I didn’t read The Shifting Fog feeling suspicious of a book that was over promoted. I did buy The Forgotten Garden (who could resist that title) but it languished on my bookshelf for some reason. Then The Distant Hours came along and the blurb was too irresistable.
Elderly sisters living in a castle, their reclusive father, Raymond Blythe, a famous author, a long lost letter that connects our heroine’s mother to the castle, a tragic romance causing insanity, mysterious deaths etc etc
At the time I bought it The Distant Hours was only for sale in hard copy in Austalia (huh? that usually happens only for a beautifully produced lit fiction title, or that last Harry Potter) so I bought it as an ebook. This worked out very well as I didn’t have to lug a 600 page book around on holidays.
On the whole I enjoyed the novel but found it very patchy as if a different author had written various parts, and the plot was very convoluted with turns upon turns upon turns.

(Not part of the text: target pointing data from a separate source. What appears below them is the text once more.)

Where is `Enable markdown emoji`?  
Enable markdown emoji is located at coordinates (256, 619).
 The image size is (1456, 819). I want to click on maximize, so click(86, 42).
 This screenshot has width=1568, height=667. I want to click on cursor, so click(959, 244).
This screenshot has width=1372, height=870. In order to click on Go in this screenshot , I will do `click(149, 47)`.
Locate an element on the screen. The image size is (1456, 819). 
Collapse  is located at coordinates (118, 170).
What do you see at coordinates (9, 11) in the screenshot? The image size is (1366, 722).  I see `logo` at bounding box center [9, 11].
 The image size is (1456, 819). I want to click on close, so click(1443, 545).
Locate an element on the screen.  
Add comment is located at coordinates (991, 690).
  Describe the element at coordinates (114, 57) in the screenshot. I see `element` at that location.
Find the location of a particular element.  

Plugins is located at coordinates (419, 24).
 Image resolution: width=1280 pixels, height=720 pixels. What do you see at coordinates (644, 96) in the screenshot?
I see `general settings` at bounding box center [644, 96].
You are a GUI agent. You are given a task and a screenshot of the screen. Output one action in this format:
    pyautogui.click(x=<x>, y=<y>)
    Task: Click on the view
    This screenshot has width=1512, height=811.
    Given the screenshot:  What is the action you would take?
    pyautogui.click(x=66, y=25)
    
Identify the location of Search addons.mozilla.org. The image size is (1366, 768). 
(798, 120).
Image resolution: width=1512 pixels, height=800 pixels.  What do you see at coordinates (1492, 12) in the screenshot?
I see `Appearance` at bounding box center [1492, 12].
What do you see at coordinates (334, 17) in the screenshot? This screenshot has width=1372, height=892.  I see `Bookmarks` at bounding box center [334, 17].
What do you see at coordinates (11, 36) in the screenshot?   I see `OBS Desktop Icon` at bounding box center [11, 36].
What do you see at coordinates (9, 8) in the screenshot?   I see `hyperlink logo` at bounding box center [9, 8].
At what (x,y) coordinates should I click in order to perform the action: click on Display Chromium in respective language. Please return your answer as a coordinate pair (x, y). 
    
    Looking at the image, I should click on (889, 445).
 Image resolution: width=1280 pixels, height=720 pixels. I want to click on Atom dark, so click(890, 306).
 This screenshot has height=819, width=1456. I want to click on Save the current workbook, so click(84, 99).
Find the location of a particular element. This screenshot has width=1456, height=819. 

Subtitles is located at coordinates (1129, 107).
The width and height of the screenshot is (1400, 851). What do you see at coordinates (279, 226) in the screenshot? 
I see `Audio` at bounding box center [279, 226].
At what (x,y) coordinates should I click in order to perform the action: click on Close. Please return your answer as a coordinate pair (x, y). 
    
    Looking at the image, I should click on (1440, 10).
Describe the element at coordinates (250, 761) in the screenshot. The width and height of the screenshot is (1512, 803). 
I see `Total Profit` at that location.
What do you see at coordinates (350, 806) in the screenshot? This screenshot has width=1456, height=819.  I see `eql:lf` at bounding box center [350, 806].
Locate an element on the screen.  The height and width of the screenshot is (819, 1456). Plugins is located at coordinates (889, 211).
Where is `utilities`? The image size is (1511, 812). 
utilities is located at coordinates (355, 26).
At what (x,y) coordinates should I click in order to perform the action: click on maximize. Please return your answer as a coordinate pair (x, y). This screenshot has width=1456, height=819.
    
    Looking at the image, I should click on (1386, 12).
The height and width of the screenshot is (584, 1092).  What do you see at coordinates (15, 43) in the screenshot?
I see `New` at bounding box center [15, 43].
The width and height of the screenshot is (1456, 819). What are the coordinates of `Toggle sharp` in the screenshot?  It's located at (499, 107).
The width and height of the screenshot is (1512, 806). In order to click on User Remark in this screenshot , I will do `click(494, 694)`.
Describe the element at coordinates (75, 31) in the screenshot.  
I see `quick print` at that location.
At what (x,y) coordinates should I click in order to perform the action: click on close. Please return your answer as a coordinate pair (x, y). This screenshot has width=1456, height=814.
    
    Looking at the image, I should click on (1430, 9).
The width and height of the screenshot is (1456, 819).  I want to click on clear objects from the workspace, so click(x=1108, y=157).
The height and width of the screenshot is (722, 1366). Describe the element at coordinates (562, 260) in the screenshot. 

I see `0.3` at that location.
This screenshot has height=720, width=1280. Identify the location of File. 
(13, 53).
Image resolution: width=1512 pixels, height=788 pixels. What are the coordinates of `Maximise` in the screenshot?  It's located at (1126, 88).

Add to this different time frames and numerous points of view and I found myself exasperated in parts and bored with the overly detailed narrative in others.
This is a pity because Morton can write very effectively. Her portrayal of the dynamics of the relationship of the Blythe sisters is acute – the stiff, controlling but quite funny Percy, the seemingly soft and yielding but, in reality, tougher than she seems Saffy, and the fey and unwordly Juniper is wonderfully done especially in the long section near the beginning set in 1941 when they are waiting at the castle for Juniper to return from London with a ‘young man’.
The period (wartime) setting of the novel is effectively evoked as is the moody, crumbling castle but I found some of the ‘contemporary’ (though in reality this section is set in the early 1990s) narrative forced and annoying. Why on earth our heroine Edie’s father comes in to the story as he takes an interest from his sick bed in Raymond Blythe’s Gothic children’s book The True History of the Mud Man is beyond me.
And it is really Edie’s mother, Meredith, who has a direct link to the castle (and for whatever reason has kept this period of her life secret from her daughter and her husband). But Morton does not choose Meredith, although it is she who has something at stake, but Edie to follow the trail of clues and mystery back to the castle. Perhaps Morton wanted to show Meredith’s boring life as a consequence of decisions she made long ago and thus felt Meredith could not be a compelling enough character, so young, literary Edie is given the role.
There is a trend in genre publishing for these sort of novels that meld the present with the past. Like Edie we, the reader, want to unravel a mystery and Edie becomes our proxy as we follow clues and find out snippets of information. But Morton goes one step further and allows us into the heads of characters in the past so, for example, we see how Percy Blythe feels and acts in the present (through Edie’s eyes) and also how she thinks, feels and acts in the past (although the whole is referred through the modern protagonist of Edie).
I wonder about the extraordinary popularity of these books. Readers don’t merely want to read about a fiction occurring in the past, they want it resolved in the present ie they want total control and everything has to be meaningful to a character, today.
But who am I to quibble? Morton is hugely popular, and readers seem to like the plethora of twists and turns in her plots; and even, it appears, are prepared to overlook the dead ends and the boring, irrelevant bits.